The New York Times bestseller, Consent to Kill, was intended to be the first Mitch Rapp film in a proposed series of films by CBS Films. Consent to Kill was scheduled to be produced by Lorenzo di Bonaventura and Nick Wechsler; the screenplay was written by Jonathan Lemkin. The studio's last few films had performed poorly, causing them to delay the production of this film. Antoine Fuqua was originally attached to direct, with several names being rumored to play Rapp, including Gerard Butler, Colin Farrell and Matthew Fox, but the studio announced some major changes in June 2011. One of these changes was that although the first film in the series was initially going to be based on an earlier novel, it would now be based it on a later instalment, American Assassin, which explains how Rapp became a CIA officer. Another change was that the leading man would, consequently, be younger, to reflect Rapp at a younger age and still at the beginning of his covert career. On 19 January 2016 CBS Films announced that American Assassin would be directed by Michael Cuesta and written by Stephen Schiff. Production needed to start by April 30, 2016, or the rights to the film would revert to the Vince Flynn Estate. On May 10, 2016, Deadline announced that 24-year-old actor Dylan O'Brien was in talks to play Rapp, with the "idea that O’Brien’s Mitch Rapp is college aged, and the hope is the actor grows as the series progresses."

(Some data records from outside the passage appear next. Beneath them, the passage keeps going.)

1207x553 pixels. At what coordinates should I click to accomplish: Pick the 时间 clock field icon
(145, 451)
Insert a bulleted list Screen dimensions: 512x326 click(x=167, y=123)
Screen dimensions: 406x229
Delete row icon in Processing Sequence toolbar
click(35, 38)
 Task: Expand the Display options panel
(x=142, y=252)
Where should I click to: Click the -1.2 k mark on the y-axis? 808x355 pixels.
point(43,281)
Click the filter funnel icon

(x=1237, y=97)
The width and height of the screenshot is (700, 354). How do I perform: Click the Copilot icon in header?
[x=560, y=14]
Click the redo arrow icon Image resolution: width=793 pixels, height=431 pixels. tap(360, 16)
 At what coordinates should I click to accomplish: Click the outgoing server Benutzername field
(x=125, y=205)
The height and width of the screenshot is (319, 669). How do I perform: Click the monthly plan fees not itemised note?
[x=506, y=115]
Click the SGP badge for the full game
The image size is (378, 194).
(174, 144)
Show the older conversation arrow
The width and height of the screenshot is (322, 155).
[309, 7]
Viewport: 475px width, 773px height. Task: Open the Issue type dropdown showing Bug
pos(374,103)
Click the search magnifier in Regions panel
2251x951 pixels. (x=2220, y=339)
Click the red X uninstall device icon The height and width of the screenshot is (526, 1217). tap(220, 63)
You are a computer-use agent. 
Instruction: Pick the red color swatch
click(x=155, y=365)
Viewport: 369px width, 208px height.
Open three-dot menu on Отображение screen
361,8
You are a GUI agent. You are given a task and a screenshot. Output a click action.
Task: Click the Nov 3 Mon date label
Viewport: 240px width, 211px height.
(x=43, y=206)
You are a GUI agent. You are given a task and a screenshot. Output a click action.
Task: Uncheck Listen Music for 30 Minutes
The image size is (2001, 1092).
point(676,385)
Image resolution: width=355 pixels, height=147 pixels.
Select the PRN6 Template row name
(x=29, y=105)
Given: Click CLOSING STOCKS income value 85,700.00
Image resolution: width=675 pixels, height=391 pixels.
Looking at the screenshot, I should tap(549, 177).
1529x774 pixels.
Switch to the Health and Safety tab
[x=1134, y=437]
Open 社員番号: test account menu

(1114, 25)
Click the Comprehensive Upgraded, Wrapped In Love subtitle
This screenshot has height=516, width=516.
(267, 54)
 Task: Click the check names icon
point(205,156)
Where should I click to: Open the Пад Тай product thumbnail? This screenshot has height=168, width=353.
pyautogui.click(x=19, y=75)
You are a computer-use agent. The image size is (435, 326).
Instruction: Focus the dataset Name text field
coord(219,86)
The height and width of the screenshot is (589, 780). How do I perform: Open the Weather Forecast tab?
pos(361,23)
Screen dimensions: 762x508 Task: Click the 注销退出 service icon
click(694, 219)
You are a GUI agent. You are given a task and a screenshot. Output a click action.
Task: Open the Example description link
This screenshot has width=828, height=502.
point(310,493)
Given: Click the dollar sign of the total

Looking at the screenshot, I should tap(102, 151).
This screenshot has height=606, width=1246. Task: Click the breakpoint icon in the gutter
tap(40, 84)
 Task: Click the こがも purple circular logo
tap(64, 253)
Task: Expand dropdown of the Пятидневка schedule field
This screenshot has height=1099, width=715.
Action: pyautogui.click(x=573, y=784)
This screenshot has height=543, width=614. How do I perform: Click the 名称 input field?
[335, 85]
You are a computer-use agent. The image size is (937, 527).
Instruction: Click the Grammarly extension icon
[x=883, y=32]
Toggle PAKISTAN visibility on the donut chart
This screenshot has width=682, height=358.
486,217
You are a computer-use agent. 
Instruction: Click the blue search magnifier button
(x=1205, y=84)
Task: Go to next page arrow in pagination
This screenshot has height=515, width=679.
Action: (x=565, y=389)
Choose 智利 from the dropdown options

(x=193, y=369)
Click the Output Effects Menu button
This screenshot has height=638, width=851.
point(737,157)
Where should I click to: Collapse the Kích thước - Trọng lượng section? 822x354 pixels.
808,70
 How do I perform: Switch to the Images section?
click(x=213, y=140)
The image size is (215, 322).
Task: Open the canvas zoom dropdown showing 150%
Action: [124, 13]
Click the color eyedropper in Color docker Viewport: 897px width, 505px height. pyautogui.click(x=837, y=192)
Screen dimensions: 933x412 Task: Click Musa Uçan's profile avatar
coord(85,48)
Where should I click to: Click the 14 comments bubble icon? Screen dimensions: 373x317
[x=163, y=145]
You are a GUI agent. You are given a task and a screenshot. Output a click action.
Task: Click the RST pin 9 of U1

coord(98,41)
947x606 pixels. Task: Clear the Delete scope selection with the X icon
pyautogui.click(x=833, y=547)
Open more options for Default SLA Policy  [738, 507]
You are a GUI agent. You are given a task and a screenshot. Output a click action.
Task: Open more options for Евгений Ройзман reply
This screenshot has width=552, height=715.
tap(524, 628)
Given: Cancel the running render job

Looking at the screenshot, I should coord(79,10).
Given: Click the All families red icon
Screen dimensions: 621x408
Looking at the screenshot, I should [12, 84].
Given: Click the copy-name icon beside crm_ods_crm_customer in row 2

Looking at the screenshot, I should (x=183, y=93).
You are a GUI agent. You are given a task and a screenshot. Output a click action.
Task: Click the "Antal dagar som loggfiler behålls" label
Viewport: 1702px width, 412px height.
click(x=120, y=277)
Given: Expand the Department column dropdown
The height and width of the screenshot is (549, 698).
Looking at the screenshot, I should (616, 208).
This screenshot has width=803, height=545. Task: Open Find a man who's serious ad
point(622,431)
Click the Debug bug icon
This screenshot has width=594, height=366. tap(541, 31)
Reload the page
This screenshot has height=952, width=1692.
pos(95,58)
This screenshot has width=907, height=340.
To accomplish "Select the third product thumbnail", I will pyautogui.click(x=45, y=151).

The movie filmed between the months of September and December 2016, with shooting taking place in London, Rome, Valletta, Phuket, and Birmingham. The action film follows the rise of Rapp (O’Brien), a CIA black ops recruit under the instruction of Cold War veteran Stan Hurley (Michael Keaton). The pair is then enlisted by CIA Deputy Director Irene Kennedy (Sanaa Lathan) to investigate a wave of apparently random attacks on both military and civilian targets. Together, the three discover a pattern in the violence leading them to a joint mission with a lethal Iranian agent (Shiva Negar) to stop a mysterious operative (Taylor Kitsch) intent on starting a World War in the Middle East.